The OSTask structure is used to transfer the data to the RCP. The address of the yield buffer must conform to 16-byte alignment, and it must be 288 bytes in size for encoding.

The parameter structure is defined as follows:

typedef struct{
	u64 *input;	/* input data buffer address*/
	u64 *output;	/* output data buffer address*/
	u32 mbs_x;	/* number of macro blocks in the x direction */
	u32 mbs_y;	/* number of macro blocks in the y direction- 1*/
	u32 scale;	/* quantization scale(-2, -1, 0, 1, 2) */
	u32 dummy1;
	u32 dummy2;
	u32 dummy3;
} NJPEGEParam;

The quantization scale value is a coefficient to be multiplied by each value in a quantization table when quantizing. There are five possible scale values: -2, -1, 0, 1, and 2 which represent 1/4, 1/2, don't use the quantization table, 1, and 2 respectively. When the quantization table isn't used, the output value of the discrete cosine transformation is used only for zigzag scanning.

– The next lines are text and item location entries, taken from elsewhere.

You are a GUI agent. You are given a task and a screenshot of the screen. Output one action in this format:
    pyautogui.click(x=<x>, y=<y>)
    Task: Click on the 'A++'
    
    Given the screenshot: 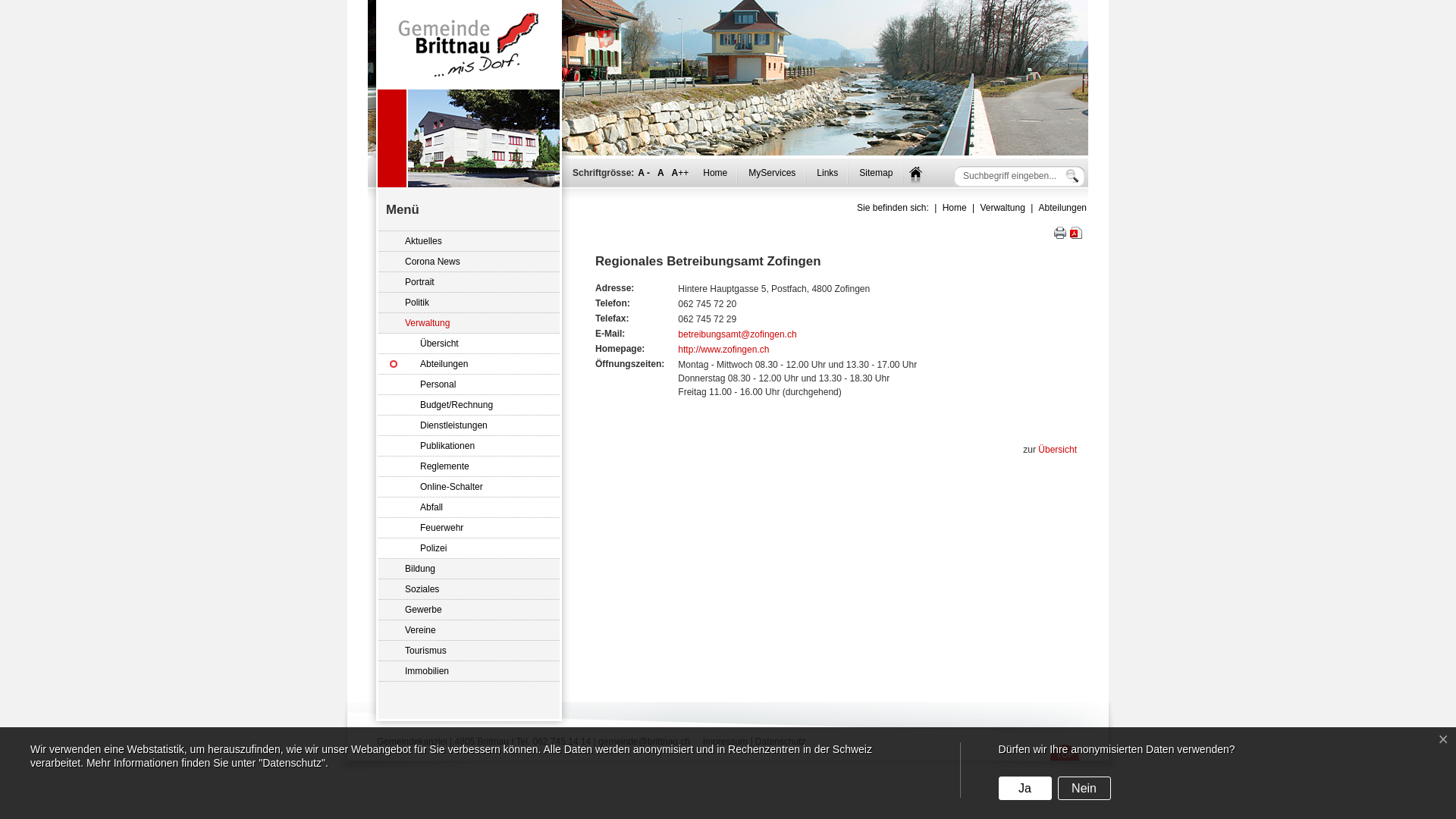 What is the action you would take?
    pyautogui.click(x=679, y=171)
    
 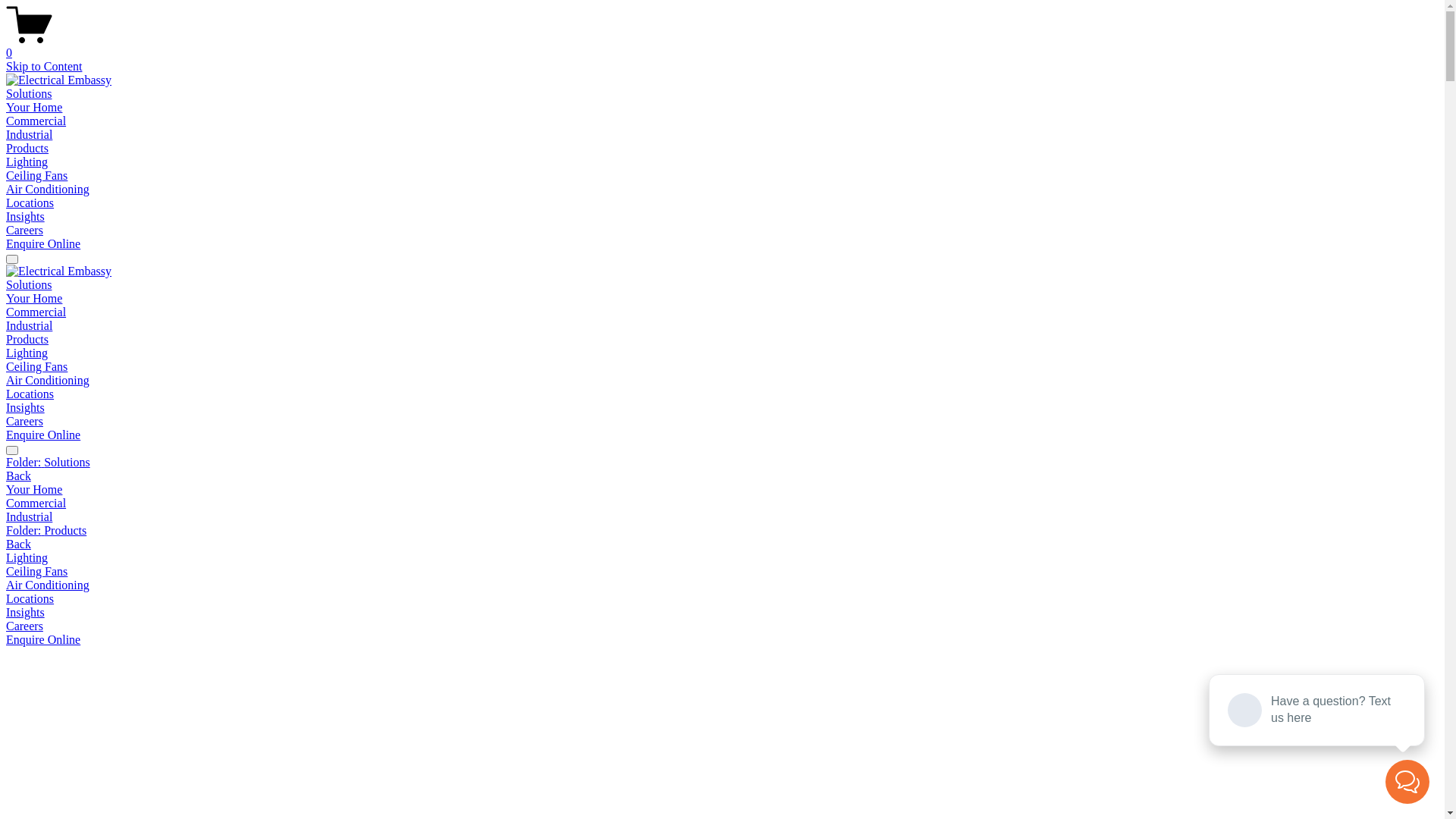 What do you see at coordinates (18, 543) in the screenshot?
I see `'Back'` at bounding box center [18, 543].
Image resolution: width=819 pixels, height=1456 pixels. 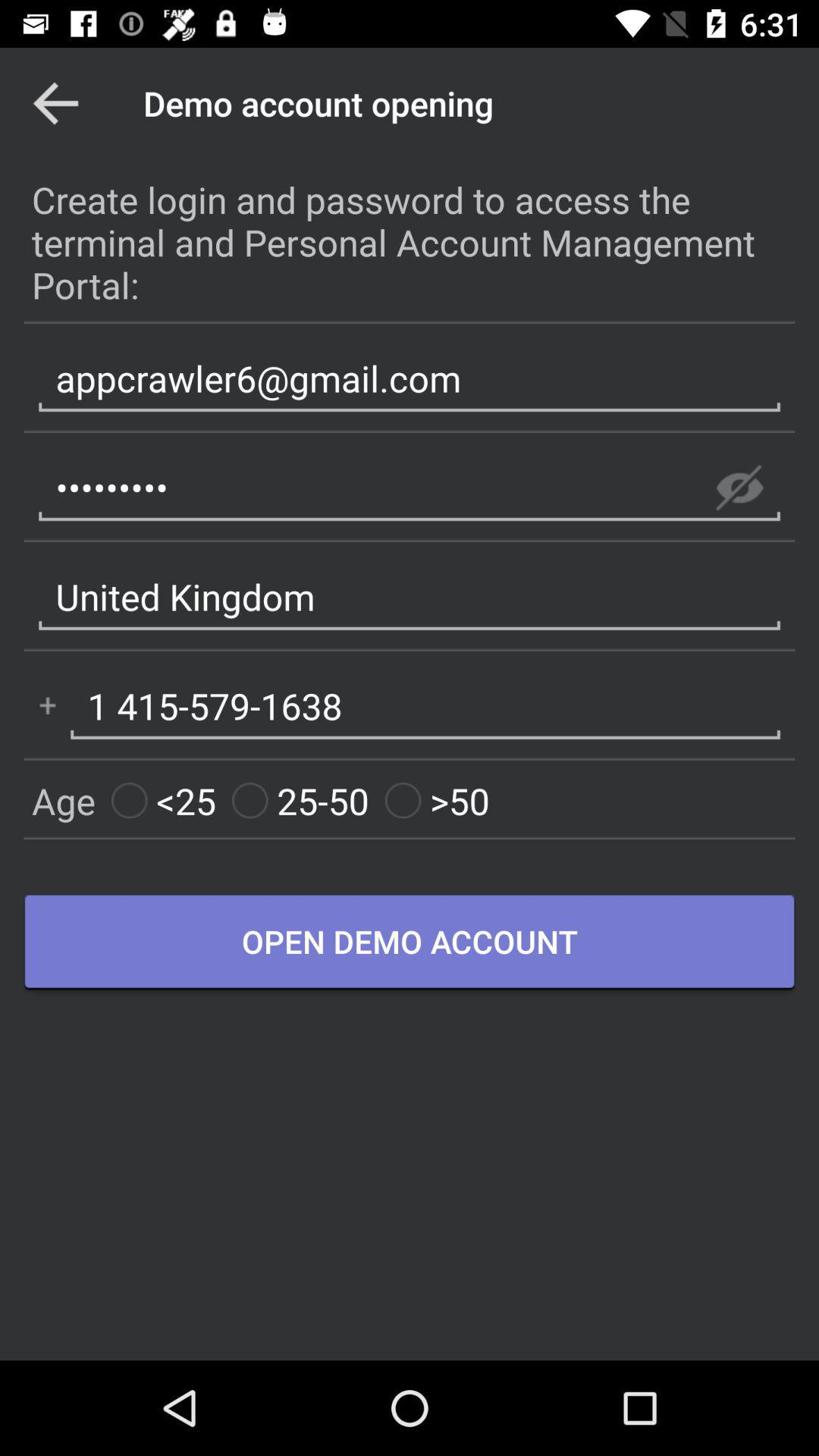 What do you see at coordinates (410, 488) in the screenshot?
I see `item above united kingdom` at bounding box center [410, 488].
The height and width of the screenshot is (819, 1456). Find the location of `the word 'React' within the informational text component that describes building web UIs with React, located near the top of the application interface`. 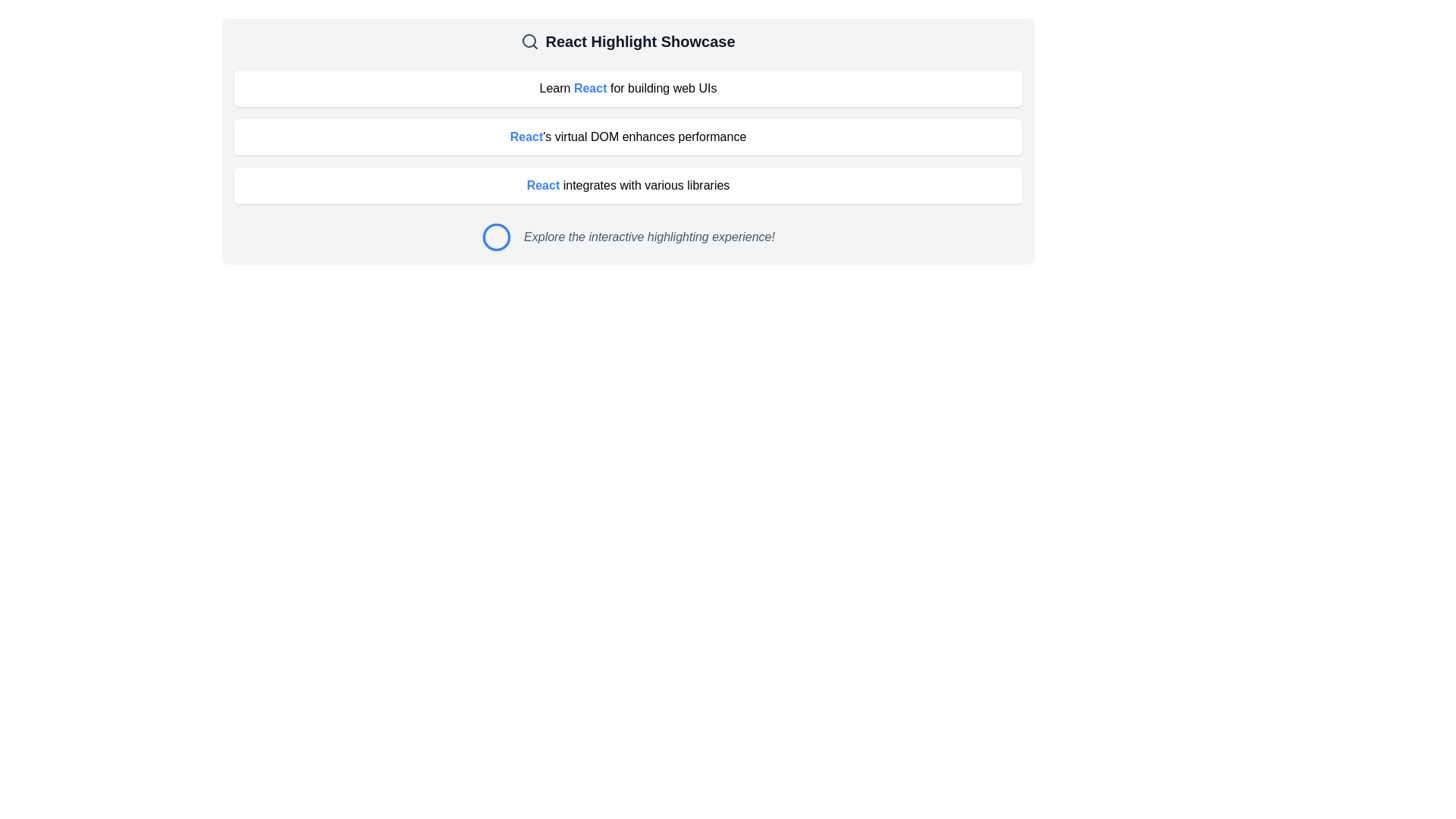

the word 'React' within the informational text component that describes building web UIs with React, located near the top of the application interface is located at coordinates (645, 88).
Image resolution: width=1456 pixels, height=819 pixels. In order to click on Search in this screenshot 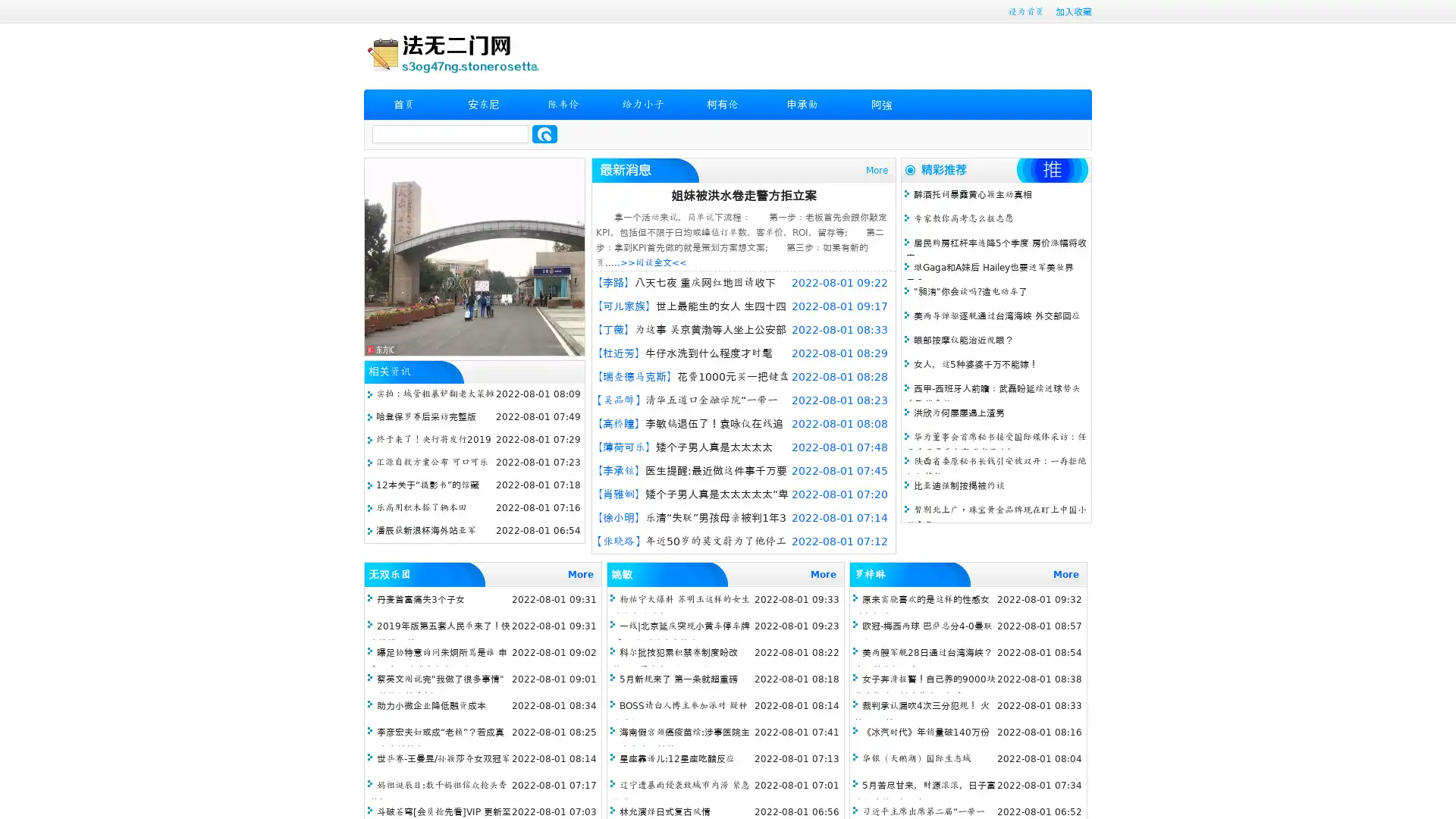, I will do `click(544, 133)`.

After completing each setup item outlined above, call the osSpTaskStart function to activate the compression microcode in the same way you would activate graphics or audio microcode.

OSTask	njpgetlist;
	.
	. 
	.
/* OSTask structure njpgetlist set */
	.
	.
/* Start RSP Processing */
osWritebackDCacheAll();
osSpTaskStart(&njpgetlist);
	.
	.
/* Wait for the end of RSP processing */
osRecvMesg(&rspMessageQ, NULL, OS_MESG_BLOCK);

3.2.3 Output Data

In each macro block (MB), the microcode converts the data from RGB to YUV format, reduces (culls) the data, performs discrete cosine transformation, quantizes the data, and zigzag scans the data. You can use culling (in the ratio of 4:1:1) and the quantization table to make necessary modifications to the data. You can change the quantization table by changing the quantization scale factor.

Each macro block must be 768 bytes in size to hold the output data buffer. For example, an image of 320 x 240 dots is divided into a total of 300 MBs. Therefore, a 230,400-byte region is required for the output buffer. Each application must prepare this buffer.